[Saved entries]
+++

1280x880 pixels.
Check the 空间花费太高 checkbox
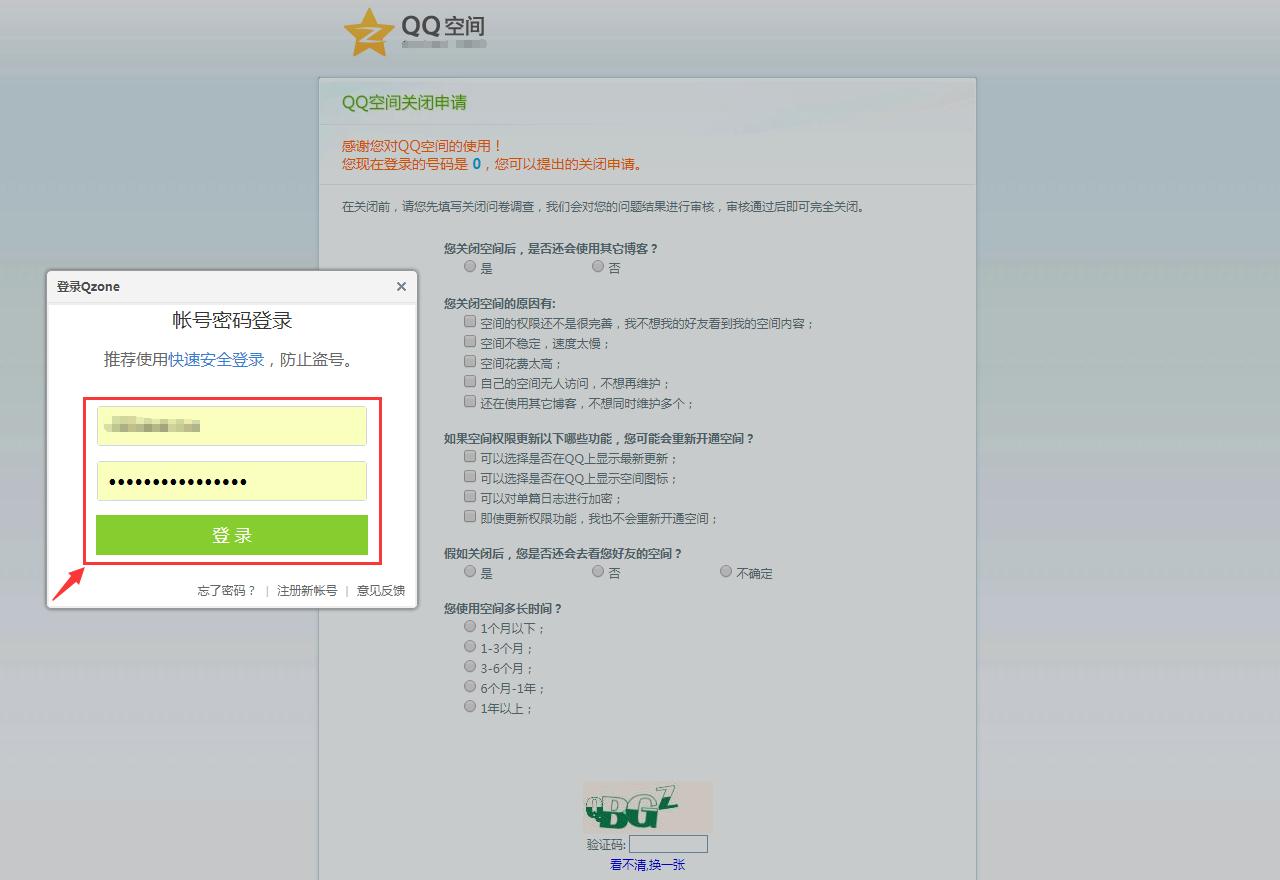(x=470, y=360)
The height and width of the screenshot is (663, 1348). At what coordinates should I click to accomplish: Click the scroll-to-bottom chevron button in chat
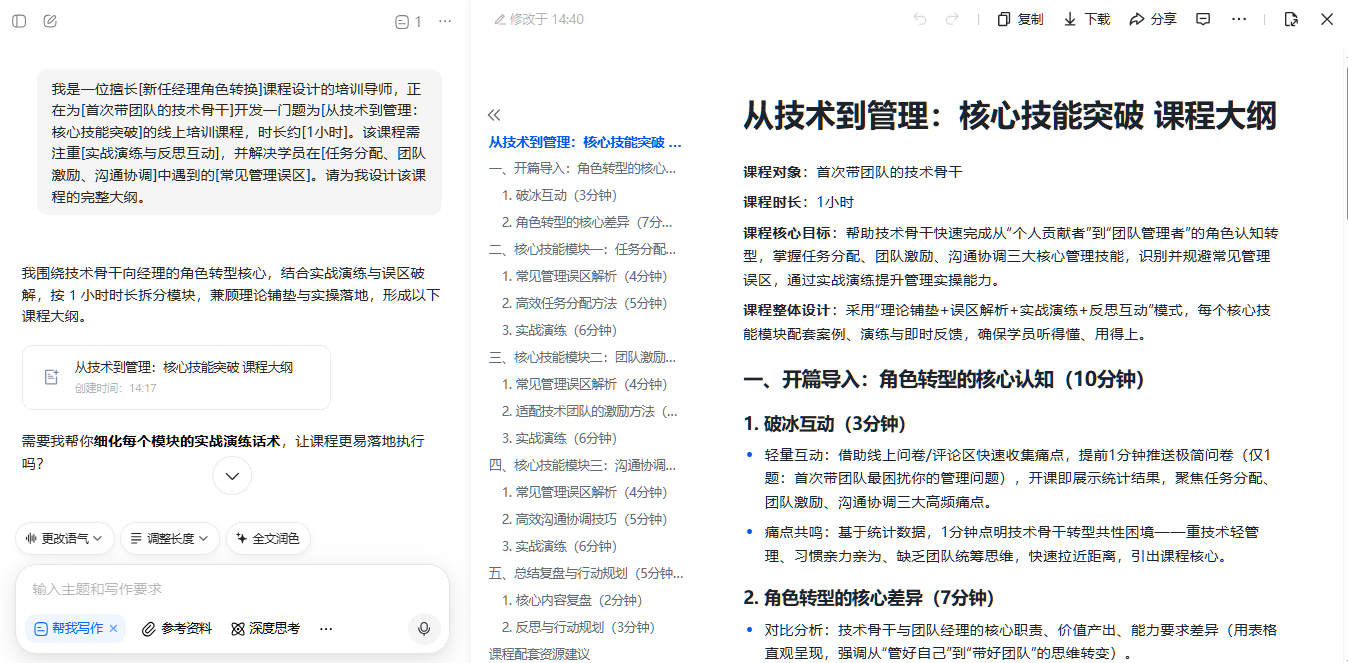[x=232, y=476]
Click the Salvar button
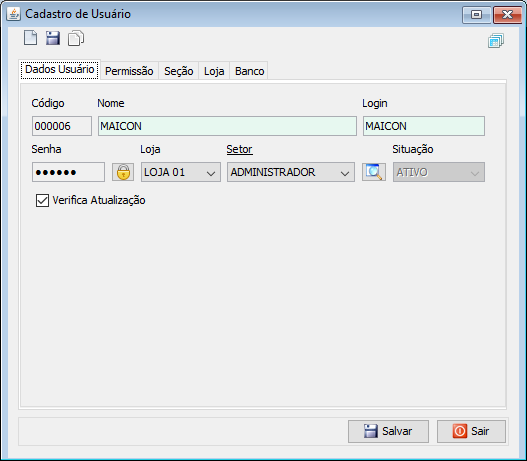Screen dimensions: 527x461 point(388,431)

+++

■ **YOUR INSTRUCTIONS**
Every entry above needs to be duplicated exactly, without its images.

■ **EXPECTED OUTPUT**
1280x880 pixels.
Check the 空间花费太高 checkbox
(x=470, y=360)
The height and width of the screenshot is (663, 1348). At what coordinates should I click to accomplish: Click the scroll-to-bottom chevron button in chat
[x=232, y=476]
Click the Salvar button
Screen dimensions: 527x461 point(388,431)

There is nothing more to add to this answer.